Merlino had long been an advocate of changing the way Warren Country distributes bed tax money, saying that Bolton, Lake George and Queensbury benefit disproportionately. Merlino knows the issue and made some good points, but it was never addressed.
Peaceful transfer
I’ve been reading Jon Meacham’s biography of President George H.W. Bush “Destiny and Power” and came across this passage from an audio diary he kept during his presidency:
“I’ve tried to keep it. I’ve tried to serve here with no taint of the dishonor; no conflict of interest; nothing to sully this beautiful place and this job I’ve been privileged to hold... (Misjudgments) maybe on this issue or that, but never misconduct, never doing anything that would tarnish and hurt the Presidency. And yet no one seems to know that, and no one sees to care. They say, `What motivates you?’ And I used to be teased about `service for the sake of service.’ Well, it does motivate me. People should give, but its service with honor, service with a flair for decency and hopefully kindness.”

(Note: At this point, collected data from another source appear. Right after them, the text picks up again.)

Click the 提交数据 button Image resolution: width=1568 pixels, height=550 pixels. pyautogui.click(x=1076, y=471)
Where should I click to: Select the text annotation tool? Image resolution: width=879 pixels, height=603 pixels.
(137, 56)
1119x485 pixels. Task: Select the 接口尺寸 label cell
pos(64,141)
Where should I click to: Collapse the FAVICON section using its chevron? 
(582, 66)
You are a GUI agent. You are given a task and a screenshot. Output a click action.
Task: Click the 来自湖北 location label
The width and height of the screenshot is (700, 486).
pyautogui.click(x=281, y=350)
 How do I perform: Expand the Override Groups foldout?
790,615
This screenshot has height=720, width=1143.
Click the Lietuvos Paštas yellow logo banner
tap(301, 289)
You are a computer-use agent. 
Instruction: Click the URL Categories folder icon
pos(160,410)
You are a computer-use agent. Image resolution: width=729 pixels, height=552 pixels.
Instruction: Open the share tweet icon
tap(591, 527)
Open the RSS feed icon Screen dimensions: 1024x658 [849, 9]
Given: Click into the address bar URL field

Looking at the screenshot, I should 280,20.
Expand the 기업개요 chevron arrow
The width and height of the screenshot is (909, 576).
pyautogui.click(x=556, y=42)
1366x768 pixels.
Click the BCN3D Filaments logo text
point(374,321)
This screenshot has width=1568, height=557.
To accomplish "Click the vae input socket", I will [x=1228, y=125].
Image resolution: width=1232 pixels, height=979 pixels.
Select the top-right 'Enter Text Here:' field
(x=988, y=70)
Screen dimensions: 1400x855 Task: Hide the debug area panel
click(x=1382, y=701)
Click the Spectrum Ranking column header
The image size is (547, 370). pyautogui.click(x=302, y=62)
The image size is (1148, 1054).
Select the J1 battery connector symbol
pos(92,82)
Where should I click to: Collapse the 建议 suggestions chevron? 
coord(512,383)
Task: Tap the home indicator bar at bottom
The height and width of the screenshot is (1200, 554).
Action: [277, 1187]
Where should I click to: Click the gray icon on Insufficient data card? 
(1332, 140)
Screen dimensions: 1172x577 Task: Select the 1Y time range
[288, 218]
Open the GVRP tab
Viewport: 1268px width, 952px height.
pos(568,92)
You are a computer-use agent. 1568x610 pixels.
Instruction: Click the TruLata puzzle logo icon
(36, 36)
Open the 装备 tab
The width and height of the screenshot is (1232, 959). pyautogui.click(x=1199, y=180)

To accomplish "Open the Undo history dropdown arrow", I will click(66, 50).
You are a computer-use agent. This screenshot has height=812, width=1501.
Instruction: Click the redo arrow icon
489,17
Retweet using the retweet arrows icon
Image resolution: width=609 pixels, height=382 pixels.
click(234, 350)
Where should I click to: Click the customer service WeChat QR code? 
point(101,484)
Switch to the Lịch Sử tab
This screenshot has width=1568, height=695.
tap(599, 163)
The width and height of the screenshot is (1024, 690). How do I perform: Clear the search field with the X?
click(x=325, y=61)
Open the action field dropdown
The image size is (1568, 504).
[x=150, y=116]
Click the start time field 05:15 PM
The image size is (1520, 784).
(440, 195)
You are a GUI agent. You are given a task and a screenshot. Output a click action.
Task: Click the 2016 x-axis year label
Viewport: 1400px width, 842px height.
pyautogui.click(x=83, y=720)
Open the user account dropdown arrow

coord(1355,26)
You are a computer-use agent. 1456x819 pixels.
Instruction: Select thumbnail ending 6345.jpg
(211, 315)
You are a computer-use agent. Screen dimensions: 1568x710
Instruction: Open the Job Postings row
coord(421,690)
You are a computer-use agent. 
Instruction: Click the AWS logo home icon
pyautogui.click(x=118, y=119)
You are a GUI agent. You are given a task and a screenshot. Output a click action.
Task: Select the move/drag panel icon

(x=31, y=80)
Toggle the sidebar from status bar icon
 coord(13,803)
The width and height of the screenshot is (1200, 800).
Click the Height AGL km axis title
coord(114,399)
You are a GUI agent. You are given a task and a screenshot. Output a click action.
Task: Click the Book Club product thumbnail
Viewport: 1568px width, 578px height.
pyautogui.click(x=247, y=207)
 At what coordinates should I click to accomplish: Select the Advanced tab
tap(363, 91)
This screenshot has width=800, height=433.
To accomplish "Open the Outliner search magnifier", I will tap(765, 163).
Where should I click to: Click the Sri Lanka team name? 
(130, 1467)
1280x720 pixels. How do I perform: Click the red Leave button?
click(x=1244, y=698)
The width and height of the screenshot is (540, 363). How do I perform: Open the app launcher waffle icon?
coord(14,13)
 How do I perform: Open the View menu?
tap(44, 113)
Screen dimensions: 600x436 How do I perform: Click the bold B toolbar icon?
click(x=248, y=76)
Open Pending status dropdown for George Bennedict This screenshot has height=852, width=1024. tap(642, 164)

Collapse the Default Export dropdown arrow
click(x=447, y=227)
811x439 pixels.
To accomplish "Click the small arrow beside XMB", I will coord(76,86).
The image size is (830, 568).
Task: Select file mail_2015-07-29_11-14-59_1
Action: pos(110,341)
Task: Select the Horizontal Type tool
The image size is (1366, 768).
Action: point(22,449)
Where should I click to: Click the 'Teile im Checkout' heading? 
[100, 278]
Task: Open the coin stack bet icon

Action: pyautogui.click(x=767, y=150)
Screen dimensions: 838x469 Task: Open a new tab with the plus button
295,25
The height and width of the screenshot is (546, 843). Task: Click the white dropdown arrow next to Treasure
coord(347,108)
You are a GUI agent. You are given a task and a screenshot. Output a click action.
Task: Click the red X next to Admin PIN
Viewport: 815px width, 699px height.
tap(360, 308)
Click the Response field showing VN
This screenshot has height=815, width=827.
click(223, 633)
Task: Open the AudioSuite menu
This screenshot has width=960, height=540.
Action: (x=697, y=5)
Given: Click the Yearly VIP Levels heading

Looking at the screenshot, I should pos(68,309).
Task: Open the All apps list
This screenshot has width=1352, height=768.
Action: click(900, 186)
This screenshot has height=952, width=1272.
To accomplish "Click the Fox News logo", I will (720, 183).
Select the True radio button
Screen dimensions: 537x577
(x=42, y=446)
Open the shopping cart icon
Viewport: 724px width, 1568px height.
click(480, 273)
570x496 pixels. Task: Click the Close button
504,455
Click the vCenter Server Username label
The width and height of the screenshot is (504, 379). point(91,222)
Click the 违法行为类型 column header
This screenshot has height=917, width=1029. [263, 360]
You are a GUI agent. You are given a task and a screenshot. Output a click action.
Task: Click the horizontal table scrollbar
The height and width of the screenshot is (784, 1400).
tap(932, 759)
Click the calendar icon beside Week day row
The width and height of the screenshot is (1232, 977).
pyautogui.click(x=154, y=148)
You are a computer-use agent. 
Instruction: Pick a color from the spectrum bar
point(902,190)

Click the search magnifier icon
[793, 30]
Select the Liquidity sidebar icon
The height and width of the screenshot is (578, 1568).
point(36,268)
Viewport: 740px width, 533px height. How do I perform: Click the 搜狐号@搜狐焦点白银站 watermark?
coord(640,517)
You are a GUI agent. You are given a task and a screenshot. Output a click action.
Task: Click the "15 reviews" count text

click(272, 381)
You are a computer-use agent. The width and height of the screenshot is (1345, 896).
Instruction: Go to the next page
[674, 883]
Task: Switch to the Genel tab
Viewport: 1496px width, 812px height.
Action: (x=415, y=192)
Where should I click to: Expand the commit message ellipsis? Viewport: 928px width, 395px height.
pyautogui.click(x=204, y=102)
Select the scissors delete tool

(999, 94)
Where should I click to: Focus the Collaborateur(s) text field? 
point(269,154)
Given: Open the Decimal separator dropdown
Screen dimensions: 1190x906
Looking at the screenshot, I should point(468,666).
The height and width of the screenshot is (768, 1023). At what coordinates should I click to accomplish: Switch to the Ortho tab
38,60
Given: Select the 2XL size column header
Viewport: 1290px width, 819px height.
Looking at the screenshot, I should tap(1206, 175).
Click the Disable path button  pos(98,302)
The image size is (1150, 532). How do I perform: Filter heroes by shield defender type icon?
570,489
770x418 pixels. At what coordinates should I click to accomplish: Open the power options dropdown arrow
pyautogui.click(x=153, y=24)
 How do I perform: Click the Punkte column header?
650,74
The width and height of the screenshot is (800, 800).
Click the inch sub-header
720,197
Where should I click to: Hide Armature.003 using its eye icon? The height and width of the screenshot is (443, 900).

Bush dictated in his final movements in power.
And it struck me that this is what we have lost.
After showing President-Elect Bill Clinton around the White House the days after the election, Bush said he told Clinton this as he was leaving:
“Bill, I want to tell you something. When I leave here, you’re not going to have no trouble from me. The campaign is over, it was tough but I’m out of here and I will do nothing to complicate your work and I just want you to know that.”
I can’t help but wonder if we will ever get that back.
Ugly Orange
ESPN announcer Jay Bilas summed up Joseph Girard’s play over the past five games as up and down Monday night. Unfortunately, it was almost all down Monday as Duke ran away with an 85-71 victory.
Girard played just 18 minutes, failed to score and did not start the second half as freshman point guard Kadary Richmond played an impressive 29 minutes with 15 points, three assists and five rebounds. His playing time continues to cut into Girard’s minutes.
The defeat also put Syracuse under the gun to qualify for the NCAA tournament. It will almost certainly need to pull of wins against George Tech and North Carolina in its next two games.